Systematic Characterisation of Objects in Digital Preservation: The eXtensible Characterisation Languages
Christoph Becker (Vienna University of Technology, Austria)
Andreas Rauber (Vienna University of Technology, Austria)
Volker Heydegger (University of Cologne, Germany)
Jan Schnasse (University of Cologne, Germany)
Manfred Thaller (University of Cologne, Germany)
Abstract: During the last decades, digital objects have become the primary medium to create, shape, and exchange information. However, in contrast to analog objects such as books that directly represent their content, digital objects are not usable without a corresponding technical environment. The fast changes in these environments and in formats and technologies mean that digital documents have a short lifespan before they become obsolete. Digital preservation, i.e. actions to ensure longevity of digital information, thus has become a pressing challenge. The dominant strategies prevailing today are migration and emulation; for each strategy, different tools are available. When converting an object to a different representation, a validation of the content is needed to verify that the transformed objects are still authentically representing the same intellectual content. This validation so far is largely done manually, which is infeasible for large collections.
Preservation planning supports decision makers in reaching accountable decisions by evaluating potential strategies against well-defined requirements. Especially the evaluation of different migration tools for digital preservation has to rely on validating the converted objects and thus on an analysis of the logical structure and the content of documents. Existing approaches for characterising and describing objects do not attempt to fully extract the informational content of digital objects and thus are not suffficient for an in-depth validation of transformed content.

==*==

• Required actions:
**1)** Repeat the stretch of the digital preservation abstract from "Systematic Characterisation of" through "Becker (Vienna University of Technology, Austria)".
**2)** Answer these questions from the digital preservation abstract:
(a) Which two universities are the authors affiliated with?
(b) Which two strategies does it name as dominant today?
(c) Against what does preservation planning evaluate potential strategies?
The records that come after the digital preservation abstract are not needed for anything here.

• Raw records:

==*==

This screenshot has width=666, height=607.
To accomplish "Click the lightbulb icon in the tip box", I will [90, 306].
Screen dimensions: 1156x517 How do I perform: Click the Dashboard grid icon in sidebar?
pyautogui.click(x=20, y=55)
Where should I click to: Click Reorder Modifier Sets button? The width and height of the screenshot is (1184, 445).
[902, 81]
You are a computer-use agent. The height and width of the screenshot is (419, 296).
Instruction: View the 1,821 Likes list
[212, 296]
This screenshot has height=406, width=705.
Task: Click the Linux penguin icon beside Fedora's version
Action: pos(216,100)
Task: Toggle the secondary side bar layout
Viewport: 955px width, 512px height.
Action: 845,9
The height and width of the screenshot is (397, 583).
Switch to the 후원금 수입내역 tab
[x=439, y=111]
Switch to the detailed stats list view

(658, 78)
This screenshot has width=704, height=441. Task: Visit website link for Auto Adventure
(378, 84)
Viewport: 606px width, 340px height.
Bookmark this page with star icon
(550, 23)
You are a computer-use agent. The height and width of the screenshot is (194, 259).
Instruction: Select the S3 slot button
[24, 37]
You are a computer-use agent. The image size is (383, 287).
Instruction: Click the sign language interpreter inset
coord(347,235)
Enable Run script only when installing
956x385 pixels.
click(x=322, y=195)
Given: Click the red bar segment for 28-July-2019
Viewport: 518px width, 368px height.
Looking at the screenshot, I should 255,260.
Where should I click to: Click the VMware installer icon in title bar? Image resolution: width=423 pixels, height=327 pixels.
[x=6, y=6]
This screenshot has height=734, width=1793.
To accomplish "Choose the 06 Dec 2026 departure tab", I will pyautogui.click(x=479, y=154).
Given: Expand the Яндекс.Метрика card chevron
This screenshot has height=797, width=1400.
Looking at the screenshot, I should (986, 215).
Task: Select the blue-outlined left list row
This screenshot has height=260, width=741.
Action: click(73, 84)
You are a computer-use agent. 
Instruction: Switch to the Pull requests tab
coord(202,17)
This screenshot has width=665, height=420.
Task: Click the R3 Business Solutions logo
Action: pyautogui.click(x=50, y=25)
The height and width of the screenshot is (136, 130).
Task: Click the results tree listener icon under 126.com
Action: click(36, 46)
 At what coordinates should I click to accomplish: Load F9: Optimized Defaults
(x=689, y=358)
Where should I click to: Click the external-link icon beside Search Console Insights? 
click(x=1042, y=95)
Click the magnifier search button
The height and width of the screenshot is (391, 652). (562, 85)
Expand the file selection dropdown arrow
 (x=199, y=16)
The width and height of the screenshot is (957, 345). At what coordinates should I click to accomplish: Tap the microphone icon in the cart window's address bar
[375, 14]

==*==

• Task-by-task outputs:
**1)**
Systematic Characterisation of Objects in Digital Preservation: The eXtensible Characterisation Languages
Christoph Becker (Vienna University of Technology, Austria)

**2)**
(a) Vienna University of Technology and the University of Cologne.
(b) Migration and emulation.
(c) Well-defined requirements.